§ **Work to complete**
Can you retype, word for word, the part of the email about replay protection starting at "John R Levine" and ending at "to many recipients."?

§ **Text segment**

John R Levine wrote:
The point is that replay protection is _critical_ for automated
reputation and compensation mechanisms.
People keep saying this as though it's obvious. I must be unusually dim
today because it's not obvious at all to me, and doesn't seem to have been
obvious to designers of previous signature systems.
You are right; I did not explain _why_ replay protection is critical
(for automated reputation and compensation management).
Replay protection allows automated reputation management, since it
provides a signed proof of misconduct. Of course, we get proof of
misconduct also without replay protection, e.g. by showing the domain
signed spam. But replay protection allows different penalty for
sending/allowing a single spam to single recipient, vs. sending bulk
(identical) spam to many recipients.
Replay protection allows automated compensation management: a signed
spam automatically becomes a `certified check` crediting the recipient.
I can't put all details here (but can refer you to papers if you like);
in any case, this is _not_ part of DKIM functionality. But DKIM _can_
provide the underlying mechanism for both automated reputation and
automated compensation, provided `replay protection` or more correctly
recipient identification is allowed (as an option).
Now to your other questions...

§ **Recorded information**
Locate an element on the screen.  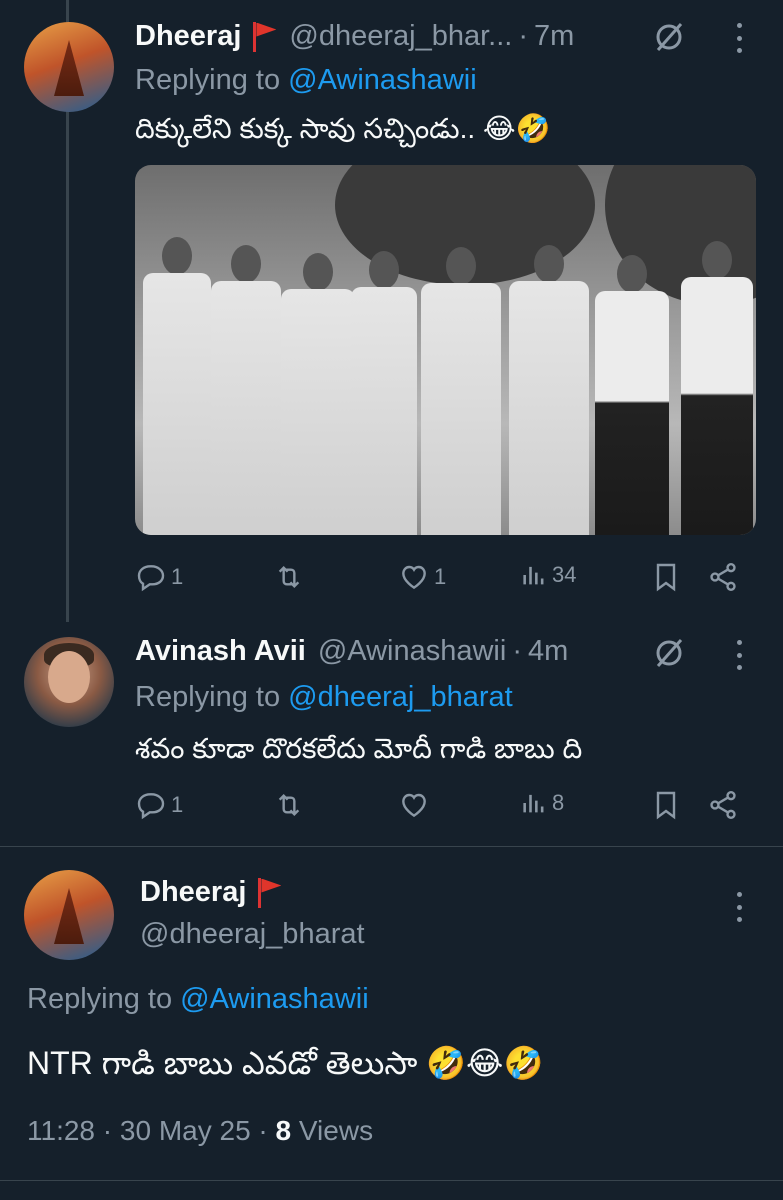
user-handle: @dheeraj_bharat is located at coordinates (252, 934).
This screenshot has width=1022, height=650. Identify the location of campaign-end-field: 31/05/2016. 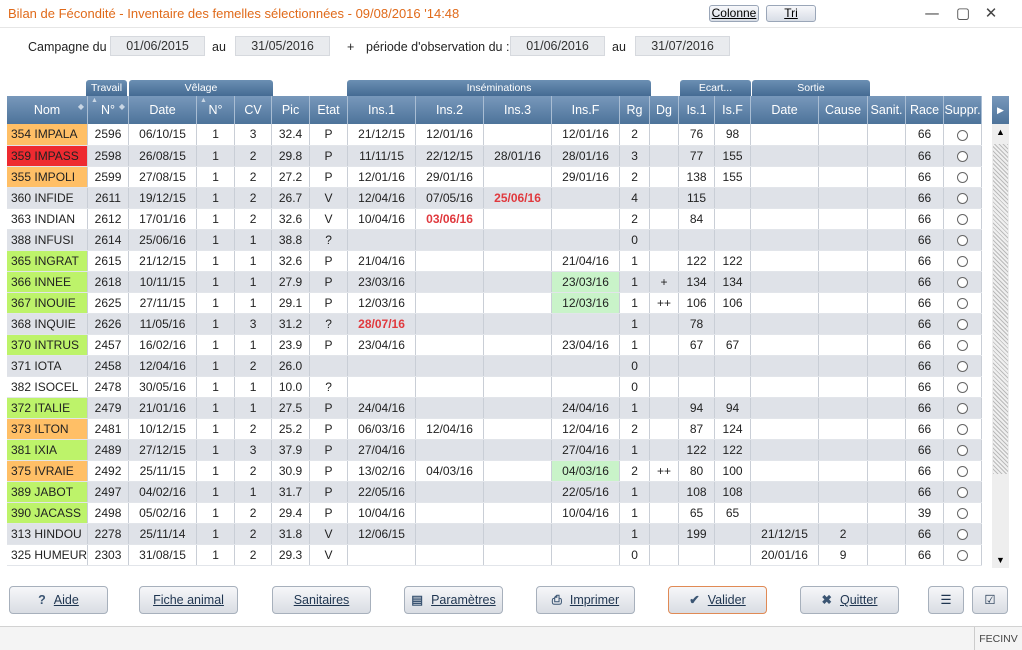
(282, 46).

§ **Worked solution**
John R Levine wrote:
The point is that replay protection is _critical_ for automated
reputation and compensation mechanisms.
People keep saying this as though it's obvious. I must be unusually dim
today because it's not obvious at all to me, and doesn't seem to have been
obvious to designers of previous signature systems.
You are right; I did not explain _why_ replay protection is critical
(for automated reputation and compensation management).
Replay protection allows automated reputation management, since it
provides a signed proof of misconduct. Of course, we get proof of
misconduct also without replay protection, e.g. by showing the domain
signed spam. But replay protection allows different penalty for
sending/allowing a single spam to single recipient, vs. sending bulk
(identical) spam to many recipients.